- Stored records -
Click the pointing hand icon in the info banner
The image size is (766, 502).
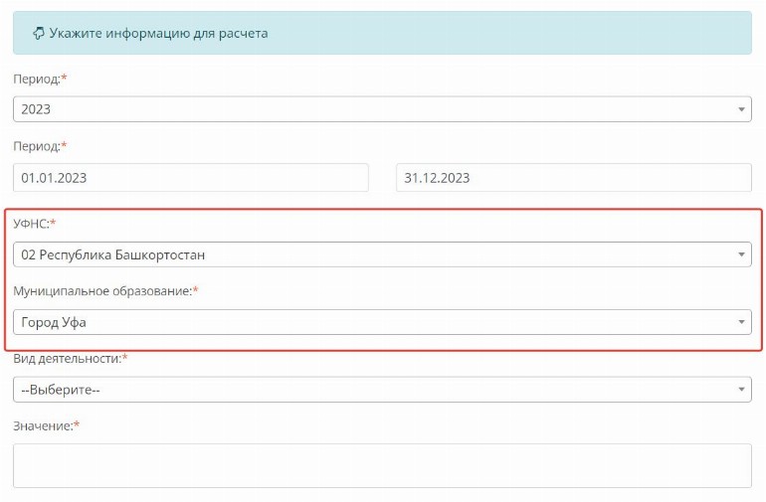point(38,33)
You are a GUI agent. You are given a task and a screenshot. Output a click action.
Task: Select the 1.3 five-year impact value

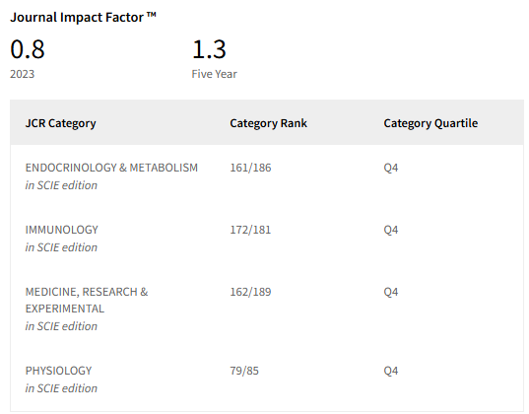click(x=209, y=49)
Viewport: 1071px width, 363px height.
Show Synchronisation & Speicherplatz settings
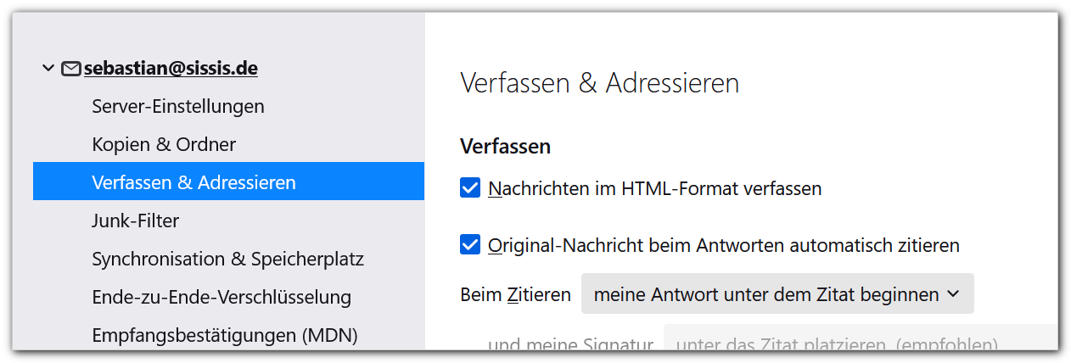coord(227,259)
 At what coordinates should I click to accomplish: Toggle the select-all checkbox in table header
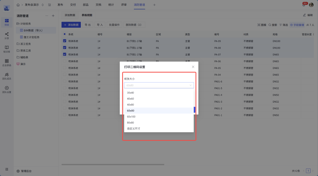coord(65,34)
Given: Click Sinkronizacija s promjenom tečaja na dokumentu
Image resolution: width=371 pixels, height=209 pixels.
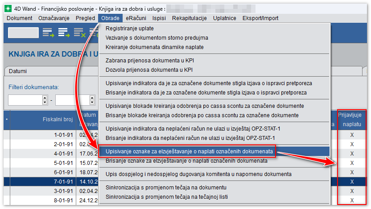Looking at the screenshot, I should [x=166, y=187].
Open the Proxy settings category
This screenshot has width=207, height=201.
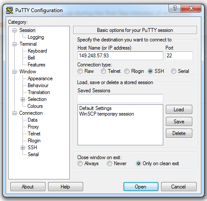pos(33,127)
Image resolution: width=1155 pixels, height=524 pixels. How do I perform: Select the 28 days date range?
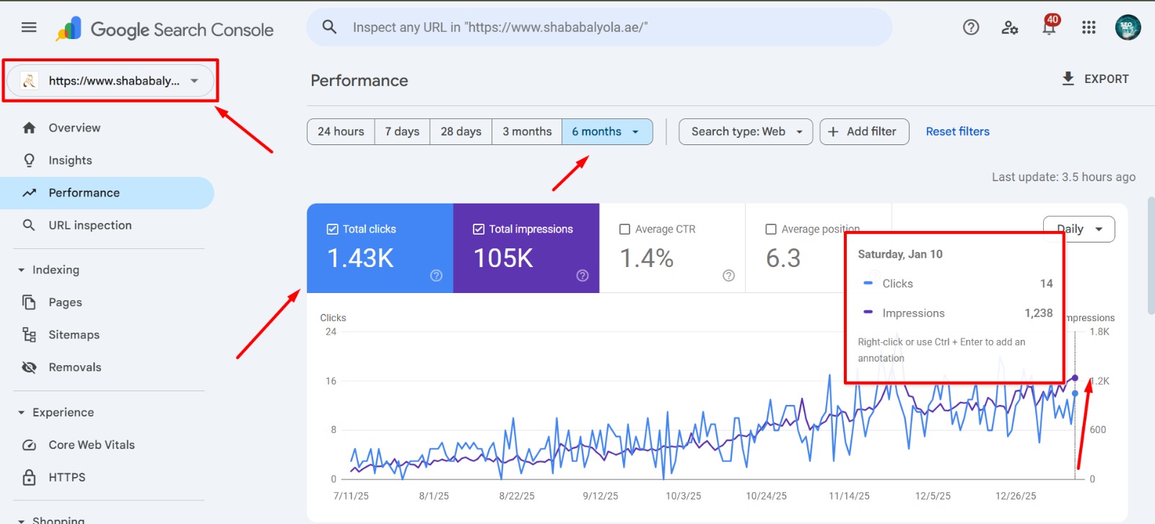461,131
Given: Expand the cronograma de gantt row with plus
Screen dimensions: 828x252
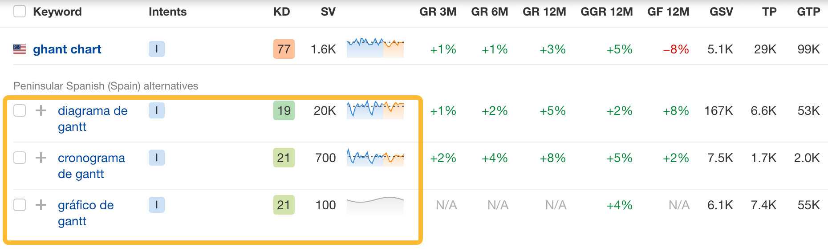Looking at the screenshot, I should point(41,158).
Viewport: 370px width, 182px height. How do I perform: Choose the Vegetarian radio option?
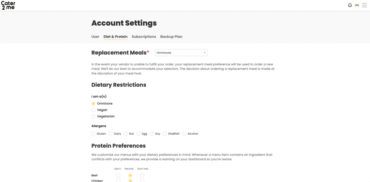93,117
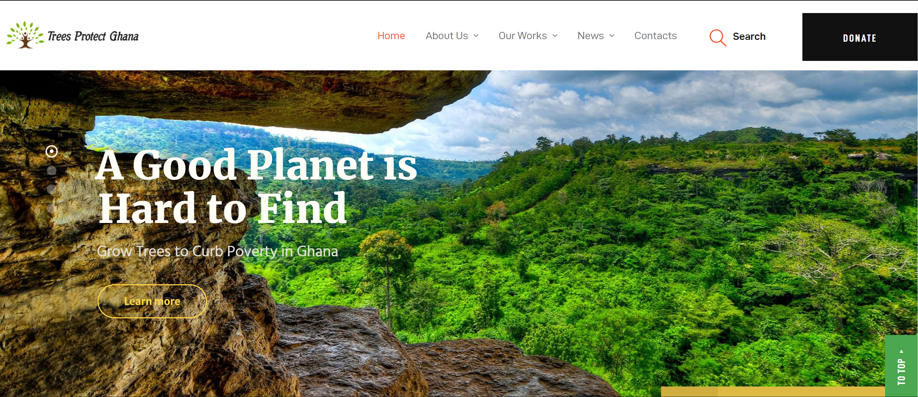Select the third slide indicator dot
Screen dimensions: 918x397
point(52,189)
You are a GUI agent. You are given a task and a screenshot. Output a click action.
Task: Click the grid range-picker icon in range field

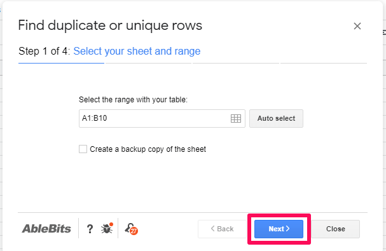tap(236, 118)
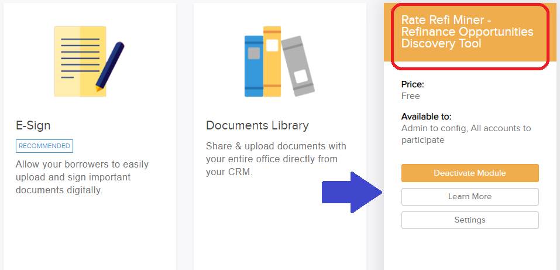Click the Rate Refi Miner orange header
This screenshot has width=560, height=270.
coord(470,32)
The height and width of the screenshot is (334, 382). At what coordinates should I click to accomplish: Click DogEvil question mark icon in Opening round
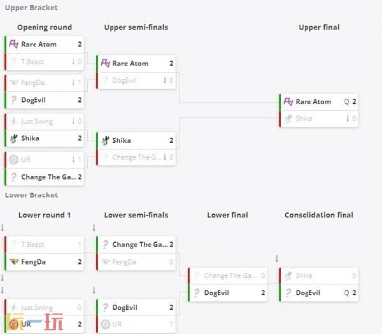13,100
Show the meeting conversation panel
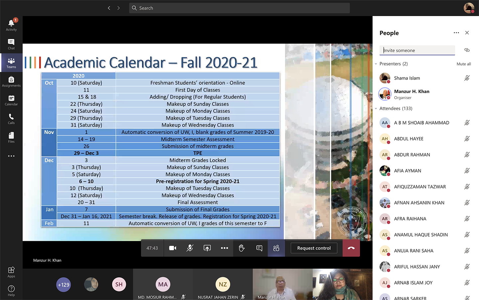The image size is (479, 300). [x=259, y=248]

- Aim of the task -
Please print the records above word for word, leaving every image out.

- Written reply -
Click the pointing hand icon in the info banner
The image size is (766, 502).
point(38,33)
You are a GUI agent. You are given a task and a screenshot. Output a click action.
Task: Select the 1.3 five-year impact value

click(x=209, y=49)
Viewport: 1071px width, 363px height.
Show Synchronisation & Speicherplatz settings
coord(227,259)
 At what coordinates should I click to accomplish: Toggle the select-all checkbox in table header
coord(65,34)
Given: Click Sinkronizacija s promjenom tečaja na dokumentu
Image resolution: width=371 pixels, height=209 pixels.
Looking at the screenshot, I should [x=166, y=187].
Open the Proxy settings category
This screenshot has width=207, height=201.
pos(33,127)
Image resolution: width=1155 pixels, height=524 pixels. How do I perform: Select the 28 days date range?
461,131
Given: Expand the cronograma de gantt row with plus
Screen dimensions: 828x252
Looking at the screenshot, I should point(41,158).
Viewport: 370px width, 182px height. How do I perform: Choose the Vegetarian radio option?
93,117
Select the third slide indicator dot
Screen dimensions: 918x397
point(52,189)
You are a GUI agent. You are given a task and a screenshot. Output a click action.
Task: Click the grid range-picker icon in range field

tap(236, 118)
Click the Rate Refi Miner orange header
This screenshot has width=560, height=270.
coord(470,32)
The height and width of the screenshot is (334, 382). At what coordinates should I click to accomplish: Click DogEvil question mark icon in Opening round
13,100
Show the meeting conversation panel
The image size is (479, 300). [x=259, y=248]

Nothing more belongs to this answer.